Why does playing devil's advocate loose you HN karma? - rotrux
Shouldn&#x27;t dissenting&#x2F;minority opinions be promoted in the HN feed?
======
onion2k
Posting an honest opinion is enough. No one needs to "guide" the discussion.
If everyone agrees then that's fine, it'll just be a very short thread.

As for why you get downvoted, unless you're very good at communicating a post
playing Devil's advocate looks pretty much exactly like a post espousing a
contrary opinion for real. In other words, people can't tell you're playing
Devil's advocate and they take you seriously.

------
NetTechM
Sadly people do not appreciate debate anymore, they simply want to read
statements that agree with whatever position they believe to be true, fair or
what have you.

I fear for a society that no longer collaborates and grows but rather shouts
into its own comfortable echo chamber.

------
MrZongle2
_" Shouldn't dissenting/minority opinions be promoted in the HN feed?"_

Ideally, yes.

But HN readers/commenters are human, just like those on other sites.
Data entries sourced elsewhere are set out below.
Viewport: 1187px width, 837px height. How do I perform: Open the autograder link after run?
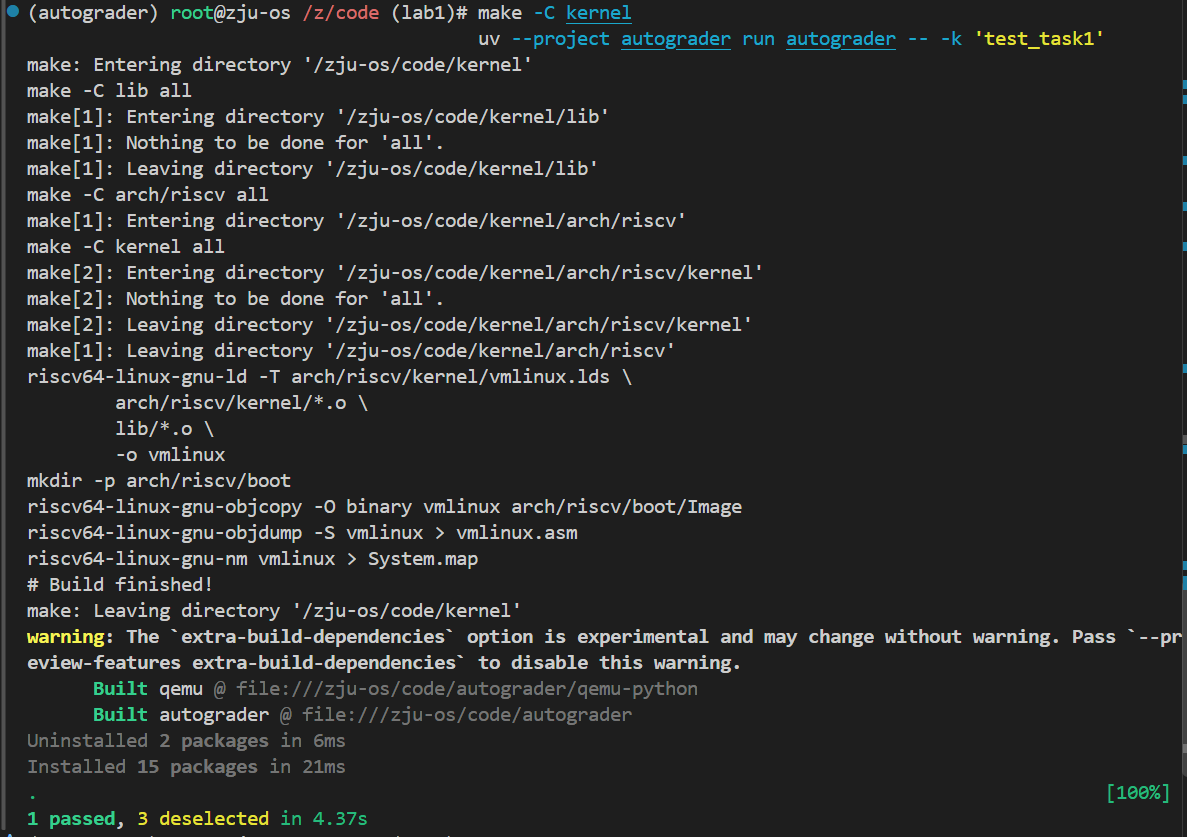pyautogui.click(x=840, y=39)
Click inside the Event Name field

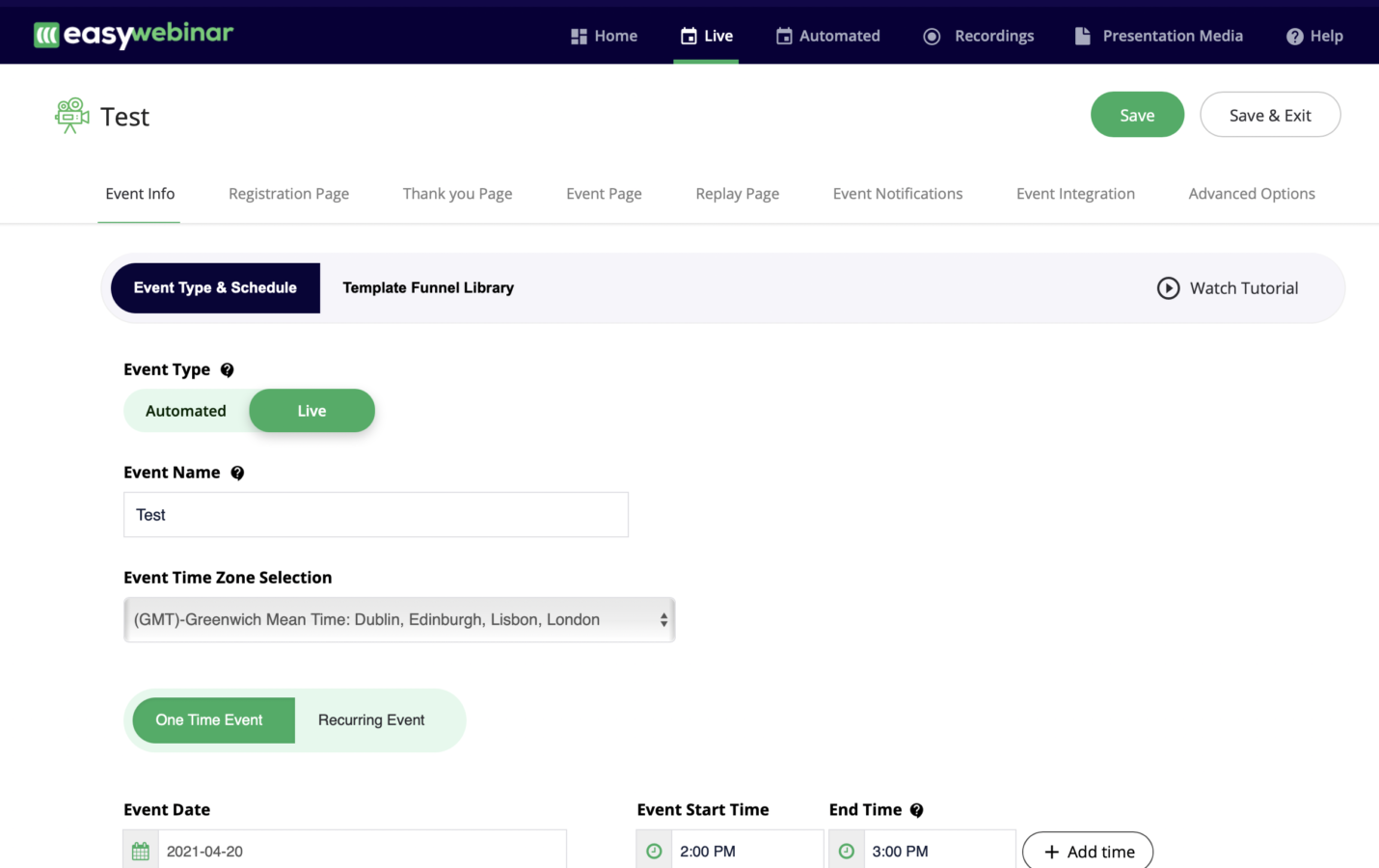tap(374, 514)
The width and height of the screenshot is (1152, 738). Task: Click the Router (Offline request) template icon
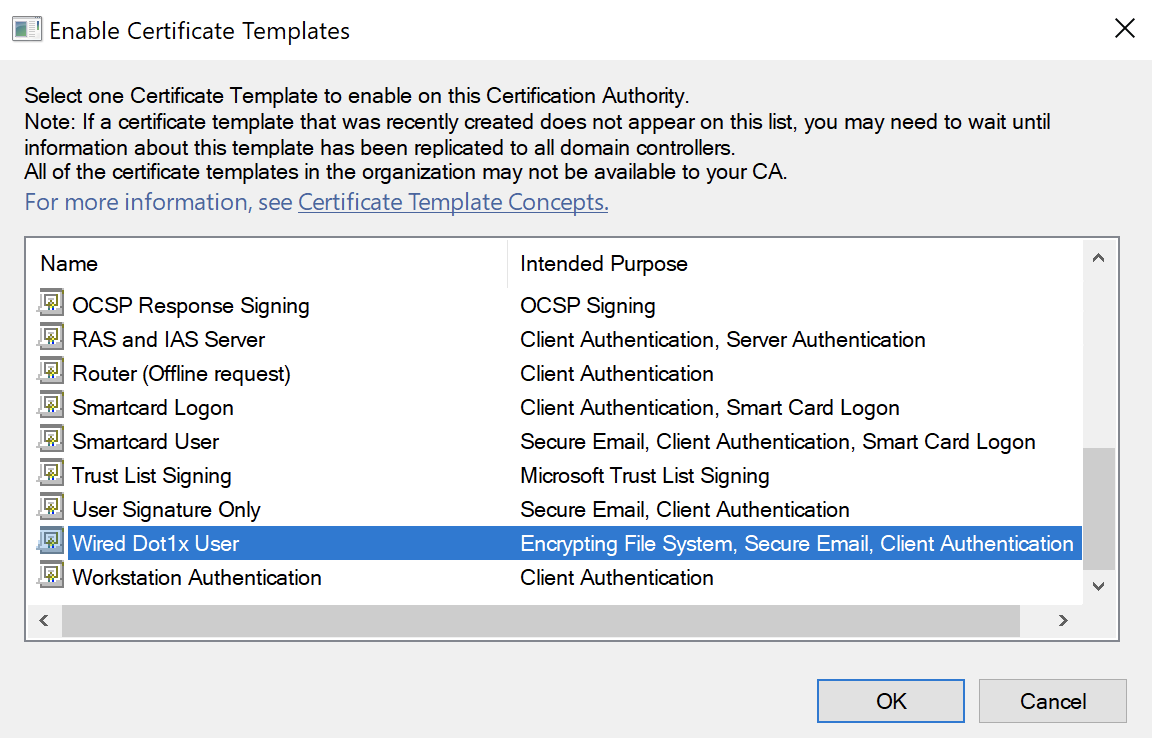click(x=51, y=373)
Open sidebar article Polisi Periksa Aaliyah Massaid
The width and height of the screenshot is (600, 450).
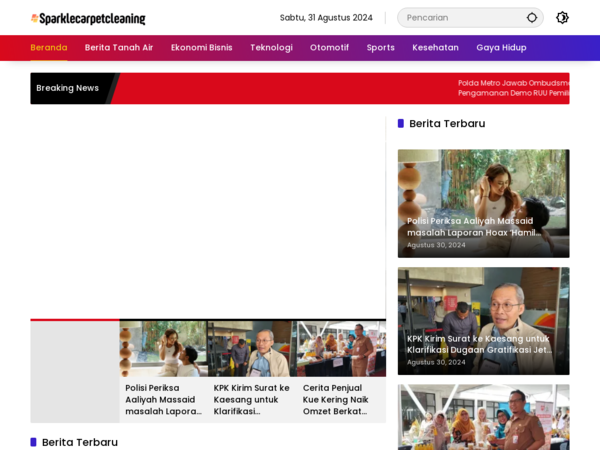483,203
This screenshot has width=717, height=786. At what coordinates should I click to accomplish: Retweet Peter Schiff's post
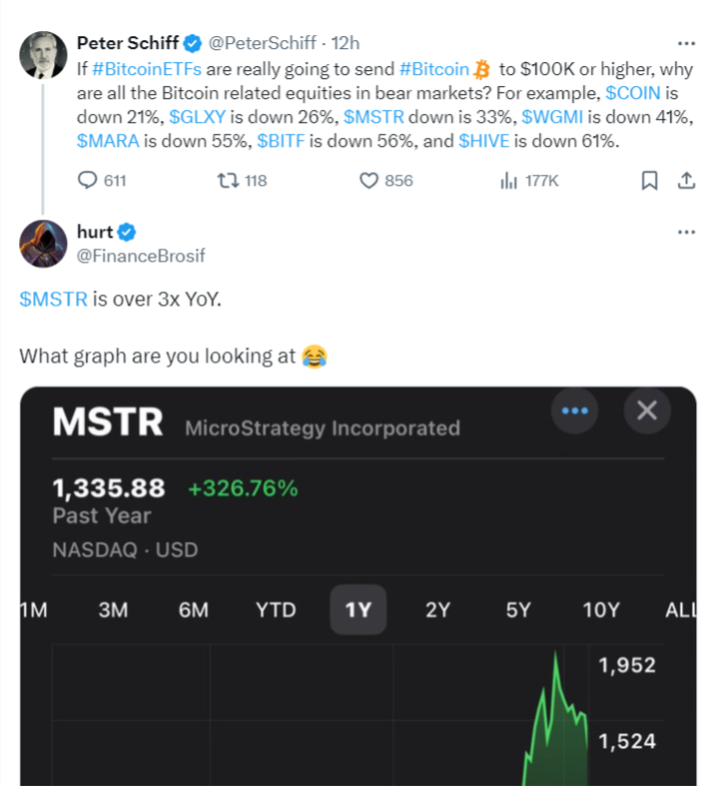242,180
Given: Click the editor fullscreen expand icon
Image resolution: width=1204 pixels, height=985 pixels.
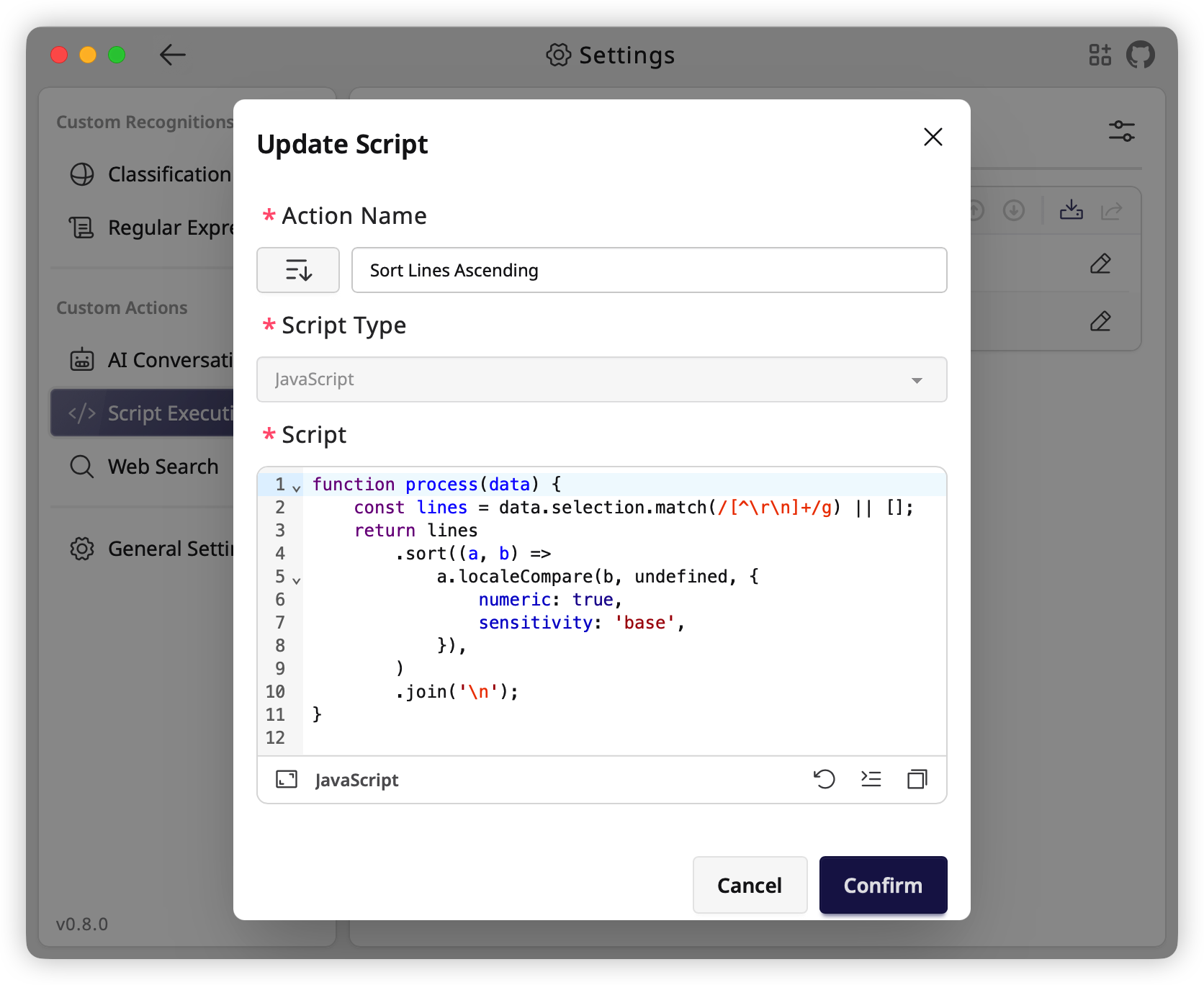Looking at the screenshot, I should click(x=287, y=779).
It's a
slightly more curated Reddit, with a less meme-y marquee, but the downvote
button is abused just the same.

It doesn't stop me from playing Devil's Advocate sometimes, though. I welcome
the intelligent responses when I get them (and there are plenty of intelligent
people here to provide them), and _usually_ when I get downvoted without
comment I take comfort in the fact that somebody has had their worldview
challenged and is silently having a temper-tantrum somewhere.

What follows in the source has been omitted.